[EXERCISE GOAL] Pull out the lines of the data from the line containing "How do I perform: Open" through the end of the data, both ends included, and reproduce them word for word.

[RECORD LIST]
● ● ●
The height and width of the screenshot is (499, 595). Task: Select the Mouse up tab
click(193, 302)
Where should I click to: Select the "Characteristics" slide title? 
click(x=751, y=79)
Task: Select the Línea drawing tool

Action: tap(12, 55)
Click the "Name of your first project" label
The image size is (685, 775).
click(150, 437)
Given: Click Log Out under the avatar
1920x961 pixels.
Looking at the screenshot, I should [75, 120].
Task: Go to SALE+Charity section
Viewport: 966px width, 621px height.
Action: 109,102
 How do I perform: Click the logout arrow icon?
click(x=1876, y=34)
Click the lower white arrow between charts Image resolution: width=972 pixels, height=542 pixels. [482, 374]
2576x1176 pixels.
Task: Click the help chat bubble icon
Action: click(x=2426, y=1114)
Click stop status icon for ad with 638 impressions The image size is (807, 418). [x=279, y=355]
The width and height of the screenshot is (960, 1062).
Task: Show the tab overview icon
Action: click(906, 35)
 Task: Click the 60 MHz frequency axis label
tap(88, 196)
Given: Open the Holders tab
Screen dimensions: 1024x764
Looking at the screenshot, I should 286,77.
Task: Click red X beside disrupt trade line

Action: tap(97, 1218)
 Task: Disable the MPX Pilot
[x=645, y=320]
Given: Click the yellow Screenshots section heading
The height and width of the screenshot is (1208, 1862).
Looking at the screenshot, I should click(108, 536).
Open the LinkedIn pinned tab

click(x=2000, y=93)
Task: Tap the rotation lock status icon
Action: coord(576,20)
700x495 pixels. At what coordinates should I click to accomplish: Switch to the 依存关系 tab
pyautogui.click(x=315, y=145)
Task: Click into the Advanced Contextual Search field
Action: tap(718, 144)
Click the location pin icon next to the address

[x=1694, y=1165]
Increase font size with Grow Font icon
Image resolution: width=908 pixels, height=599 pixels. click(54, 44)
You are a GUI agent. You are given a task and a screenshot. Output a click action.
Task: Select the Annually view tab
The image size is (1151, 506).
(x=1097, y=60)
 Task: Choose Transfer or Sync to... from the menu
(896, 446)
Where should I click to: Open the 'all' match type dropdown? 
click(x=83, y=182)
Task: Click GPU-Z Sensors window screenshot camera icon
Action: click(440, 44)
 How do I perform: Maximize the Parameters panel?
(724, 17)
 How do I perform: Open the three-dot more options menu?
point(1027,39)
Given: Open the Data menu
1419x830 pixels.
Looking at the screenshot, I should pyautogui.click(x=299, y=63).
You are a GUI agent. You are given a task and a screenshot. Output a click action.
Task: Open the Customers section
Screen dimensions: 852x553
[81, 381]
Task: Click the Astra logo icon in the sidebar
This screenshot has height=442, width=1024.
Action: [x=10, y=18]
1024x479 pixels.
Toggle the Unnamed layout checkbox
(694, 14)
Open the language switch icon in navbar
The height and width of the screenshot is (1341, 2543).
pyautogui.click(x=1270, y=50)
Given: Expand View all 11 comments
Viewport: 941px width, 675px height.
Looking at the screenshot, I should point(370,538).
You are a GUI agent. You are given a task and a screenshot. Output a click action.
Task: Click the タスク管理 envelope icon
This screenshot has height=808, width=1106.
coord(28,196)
● ● ●
[FULL ANSWER]
 How do I perform: Open the three-dot more options menu?
point(1027,39)
Given: Open the Data menu
1419x830 pixels.
Looking at the screenshot, I should pyautogui.click(x=299, y=63).
You are a GUI agent. You are given a task and a screenshot. Output a click action.
Task: Open the Customers section
Screen dimensions: 852x553
[81, 381]
Task: Click the Astra logo icon in the sidebar
This screenshot has height=442, width=1024.
Action: [x=10, y=18]
1024x479 pixels.
Toggle the Unnamed layout checkbox
(694, 14)
Open the language switch icon in navbar
The height and width of the screenshot is (1341, 2543).
pyautogui.click(x=1270, y=50)
Given: Expand View all 11 comments
Viewport: 941px width, 675px height.
Looking at the screenshot, I should point(370,538).
You are a GUI agent. You are given a task and a screenshot. Output a click action.
Task: Click the タスク管理 envelope icon
This screenshot has height=808, width=1106.
coord(28,196)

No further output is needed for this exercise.